Running For History

  • Bill Clinton has often joked about his obsession with history. He once told a black-tie dinner in Washington about his "Posterity War Room" at the White House, where, in defense of his place in presidential history, he would strategize about going "negative on James Buchanan and Warren Harding." But now that he's into his last 100 days, it's no laughing matter. Clinton is vigorously pursuing a campaign to win the ex-presidency--and history. "All kinds of Presidents had significant accomplishments who never get any credit in history because they couldn't control the story line," Clinton said at the start of his second term in 1997, recounts speechwriter Michael Waldman in his new book, POTUS Speaks. Controlling the story line, therefore, is at the top of Clinton's agenda. The pursuit has been manic and ambitious in the past months: the China trade bill, the Camp David summit, eight foreign trips to 14 countries, a year-end legislative showdown with Congress, strategizing his wife's senatorial campaign, planning a historic visit to Vietnam. Says Douglas Brinkley, a historian and biographer of Jimmy Carter: "He's treating every day like it's his last day in a Herculean struggle with history, to prove he was on the job and to prove he was a good President."

    Clinton has largely come to terms with his misbehavior in the Monica Lewinsky affair and still tries to fit in a weekly session with at least one of his three spiritual counselors. However, there's more than a residue of anger and bitterness toward the enemies who exploited it and who pilloried him over Whitewater and other alleged misdeeds. He told Esquire magazine that the G.O.P. Congress still owes the country an apology for the spectacle of impeachment. "What's personal he takes responsibility for. What's political, he doesn't" is how one friend puts it. He still complains that as the newly elected President, he didn't get a single Republican vote for his first budget back in 1993, and he regularly rails against Whitewater and other investigations into his Administration as "bogus" and fraudulent. Earlier this year he declared, "A whole bunch of this stuff was just garbage, and we had totally innocent people prosecuted." Indeed, apart from confronting the 1995-96 government shutdowns, he believes surviving impeachment will be seen as his greatest achievement.

    But survival is not vindication, and according to an associate who talks to him regularly, Clinton believes "the people who opposed his presidency will oppose the interpretation of his presidency." In private, Clinton follows scandal news assiduously. He touts books that defend his case, like Jeffrey Toobin's A Vast Conspiracy, and cites obscure articles that make his points. He complained in a New Yorker interview about billionaire Richard Mellon Scaife's funding of investigations against him, "going on 15 wild-goose chases to try to run somebody down." Occasionally in private, or in late-night calls, he will erupt into a rant against some foe, and in public he can still seem self-pitying. Blacks and gays stood by him, he told the Advocate, a gay magazine, in a recent interview, because "they've been there. The people who've been targeted, who've been publicly humiliated and abused, I think identified with what was going on."

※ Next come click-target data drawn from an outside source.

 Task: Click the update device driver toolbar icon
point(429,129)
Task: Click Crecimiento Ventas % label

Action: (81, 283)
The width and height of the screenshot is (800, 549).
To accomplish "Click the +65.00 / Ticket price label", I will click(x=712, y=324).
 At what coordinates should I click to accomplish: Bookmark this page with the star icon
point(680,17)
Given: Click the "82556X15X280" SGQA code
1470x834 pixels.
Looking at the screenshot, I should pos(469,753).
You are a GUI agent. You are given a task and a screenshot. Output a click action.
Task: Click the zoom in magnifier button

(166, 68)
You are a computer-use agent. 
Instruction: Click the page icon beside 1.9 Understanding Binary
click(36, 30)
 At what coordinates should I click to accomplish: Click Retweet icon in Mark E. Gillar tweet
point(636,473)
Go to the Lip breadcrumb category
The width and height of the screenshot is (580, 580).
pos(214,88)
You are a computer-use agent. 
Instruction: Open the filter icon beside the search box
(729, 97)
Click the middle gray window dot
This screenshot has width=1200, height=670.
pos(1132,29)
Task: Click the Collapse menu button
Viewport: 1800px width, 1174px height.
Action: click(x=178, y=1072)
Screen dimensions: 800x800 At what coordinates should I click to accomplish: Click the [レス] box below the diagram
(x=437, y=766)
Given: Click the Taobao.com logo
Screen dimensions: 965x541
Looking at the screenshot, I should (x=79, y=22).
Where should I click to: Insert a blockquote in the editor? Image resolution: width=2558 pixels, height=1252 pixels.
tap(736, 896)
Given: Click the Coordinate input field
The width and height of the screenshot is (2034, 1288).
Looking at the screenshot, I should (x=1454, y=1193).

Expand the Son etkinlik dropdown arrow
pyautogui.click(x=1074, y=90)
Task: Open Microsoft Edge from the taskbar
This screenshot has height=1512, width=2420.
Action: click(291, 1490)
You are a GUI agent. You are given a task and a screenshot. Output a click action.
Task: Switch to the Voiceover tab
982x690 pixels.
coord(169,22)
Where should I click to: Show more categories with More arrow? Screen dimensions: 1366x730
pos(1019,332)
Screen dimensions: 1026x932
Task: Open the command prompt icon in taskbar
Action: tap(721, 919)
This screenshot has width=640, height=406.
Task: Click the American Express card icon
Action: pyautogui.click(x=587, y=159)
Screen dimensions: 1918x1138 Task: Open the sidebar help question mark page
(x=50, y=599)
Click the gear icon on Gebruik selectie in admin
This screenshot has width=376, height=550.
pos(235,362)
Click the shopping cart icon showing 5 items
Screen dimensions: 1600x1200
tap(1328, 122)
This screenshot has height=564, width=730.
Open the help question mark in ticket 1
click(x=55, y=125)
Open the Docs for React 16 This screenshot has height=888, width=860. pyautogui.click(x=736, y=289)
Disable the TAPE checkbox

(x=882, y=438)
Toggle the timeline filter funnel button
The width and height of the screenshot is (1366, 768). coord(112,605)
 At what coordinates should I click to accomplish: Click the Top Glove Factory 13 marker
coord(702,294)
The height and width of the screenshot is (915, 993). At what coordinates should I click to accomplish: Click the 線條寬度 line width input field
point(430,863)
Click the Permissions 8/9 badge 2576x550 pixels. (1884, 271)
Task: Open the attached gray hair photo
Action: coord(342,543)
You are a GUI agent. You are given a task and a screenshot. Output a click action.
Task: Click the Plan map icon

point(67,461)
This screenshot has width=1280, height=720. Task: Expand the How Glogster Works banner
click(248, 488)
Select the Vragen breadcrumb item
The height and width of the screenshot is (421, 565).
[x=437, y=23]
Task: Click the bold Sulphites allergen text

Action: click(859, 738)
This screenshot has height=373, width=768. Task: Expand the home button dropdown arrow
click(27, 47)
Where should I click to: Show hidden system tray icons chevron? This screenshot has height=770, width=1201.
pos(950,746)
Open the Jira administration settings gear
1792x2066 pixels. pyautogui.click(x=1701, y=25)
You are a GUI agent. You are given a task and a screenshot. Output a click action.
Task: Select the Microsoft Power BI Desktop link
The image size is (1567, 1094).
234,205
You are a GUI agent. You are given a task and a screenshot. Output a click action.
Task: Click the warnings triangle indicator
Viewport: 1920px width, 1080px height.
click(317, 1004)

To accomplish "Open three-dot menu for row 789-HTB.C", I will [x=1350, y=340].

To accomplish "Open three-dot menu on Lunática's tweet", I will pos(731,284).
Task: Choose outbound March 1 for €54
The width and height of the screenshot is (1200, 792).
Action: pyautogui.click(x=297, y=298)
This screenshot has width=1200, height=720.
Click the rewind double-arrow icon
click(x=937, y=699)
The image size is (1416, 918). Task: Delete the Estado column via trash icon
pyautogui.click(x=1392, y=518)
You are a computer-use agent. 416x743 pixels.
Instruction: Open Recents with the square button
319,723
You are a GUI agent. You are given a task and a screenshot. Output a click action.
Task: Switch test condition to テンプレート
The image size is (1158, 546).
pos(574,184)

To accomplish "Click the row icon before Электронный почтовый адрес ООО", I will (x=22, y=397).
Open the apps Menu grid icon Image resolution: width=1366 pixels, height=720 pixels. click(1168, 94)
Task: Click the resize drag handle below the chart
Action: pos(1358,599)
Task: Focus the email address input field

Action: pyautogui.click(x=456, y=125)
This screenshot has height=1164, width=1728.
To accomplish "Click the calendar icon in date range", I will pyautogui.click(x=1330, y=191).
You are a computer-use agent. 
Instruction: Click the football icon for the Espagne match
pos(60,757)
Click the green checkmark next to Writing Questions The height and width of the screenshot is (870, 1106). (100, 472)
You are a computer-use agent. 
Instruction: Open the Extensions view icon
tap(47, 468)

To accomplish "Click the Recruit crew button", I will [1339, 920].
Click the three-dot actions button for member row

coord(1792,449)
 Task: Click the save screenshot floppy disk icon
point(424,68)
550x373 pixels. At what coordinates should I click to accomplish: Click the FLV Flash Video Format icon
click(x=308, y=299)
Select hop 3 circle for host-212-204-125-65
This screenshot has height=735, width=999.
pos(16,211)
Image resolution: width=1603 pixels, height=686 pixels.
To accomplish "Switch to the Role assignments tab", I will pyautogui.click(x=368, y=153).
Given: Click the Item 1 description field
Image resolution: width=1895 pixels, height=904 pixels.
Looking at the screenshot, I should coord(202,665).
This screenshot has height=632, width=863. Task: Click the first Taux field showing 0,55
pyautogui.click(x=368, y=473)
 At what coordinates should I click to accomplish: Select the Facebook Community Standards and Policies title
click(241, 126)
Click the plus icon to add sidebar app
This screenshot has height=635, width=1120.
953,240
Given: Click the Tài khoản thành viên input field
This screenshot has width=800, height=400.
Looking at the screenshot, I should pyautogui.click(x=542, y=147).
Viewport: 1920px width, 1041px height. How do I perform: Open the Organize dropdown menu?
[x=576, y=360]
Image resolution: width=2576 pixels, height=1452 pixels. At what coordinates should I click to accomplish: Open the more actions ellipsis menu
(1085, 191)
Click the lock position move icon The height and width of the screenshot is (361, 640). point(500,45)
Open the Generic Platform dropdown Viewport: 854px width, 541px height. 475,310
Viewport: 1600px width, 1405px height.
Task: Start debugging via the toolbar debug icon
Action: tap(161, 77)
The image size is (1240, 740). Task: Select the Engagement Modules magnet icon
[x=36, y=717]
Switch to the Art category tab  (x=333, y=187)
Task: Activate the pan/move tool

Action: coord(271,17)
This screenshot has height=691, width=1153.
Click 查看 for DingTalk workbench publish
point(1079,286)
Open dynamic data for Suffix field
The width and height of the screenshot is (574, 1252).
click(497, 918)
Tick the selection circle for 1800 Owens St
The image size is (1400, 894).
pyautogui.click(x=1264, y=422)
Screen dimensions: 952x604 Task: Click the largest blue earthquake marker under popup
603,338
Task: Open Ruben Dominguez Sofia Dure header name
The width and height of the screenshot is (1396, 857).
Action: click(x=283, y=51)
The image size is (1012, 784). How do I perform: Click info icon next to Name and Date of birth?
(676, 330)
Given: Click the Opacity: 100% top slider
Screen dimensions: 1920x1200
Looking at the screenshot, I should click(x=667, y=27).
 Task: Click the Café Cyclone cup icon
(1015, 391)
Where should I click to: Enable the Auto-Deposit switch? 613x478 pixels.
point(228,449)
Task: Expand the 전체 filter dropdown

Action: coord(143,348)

    But virtually everyone who knows Clinton says the outbursts, like summer storms, quickly pass, and he's no Nixon, nursing deep hatreds. "Bill Clinton does not believe that impeachment will be in the first paragraph of his obituary," says his friend Hollywood producer Linda Bloodworth Thomason. "It will be for some of his enemies, because that's the most significant thing in their lives. I don't think Bill Clinton believes that impeachment will be the most significant thing in his life." Payback is not part of the postpresidential agenda. Friends say Clinton, a great rationalizer about his own actions, tries in his own mind not to stay angry at others. "That guy can't help it; he was born that way" is a common Clinton put-down of a critic. Some aides think he's too forgiving. One recalls hearing him say of a congressional opponent, "He's got a tough district. If I'd been him, I might have voted to impeach me too." Still, as Skip Rutherford, a longtime Arkansas friend, points out, "if you look back, a lot of people who went after him politically are now on the sidelines, and he's still standing."

    Friends and aides reject the notion that Clinton is primarily on a mission for atonement and redemption. Even the long-planned trip to Vietnam, the first ever by a U.S. President to the unified country and the capstone of his steady and little-noticed effort to normalize relations, has less to do with personal redemption than generational healing, say friends. "He feels the baby boomers never quite closed the circle, and he can do that," says one. Clinton himself, asked if he's somehow using his frenetic schedule to try to wash away his mistakes, answers both no and yes. No, because "the only thing that can cleanse a mistake is an apology and an atonement," he told the Washington Post recently. But yes, he said, "to the extent that the promise I made to the American people to work like crazy for them every day I was President is a part of that."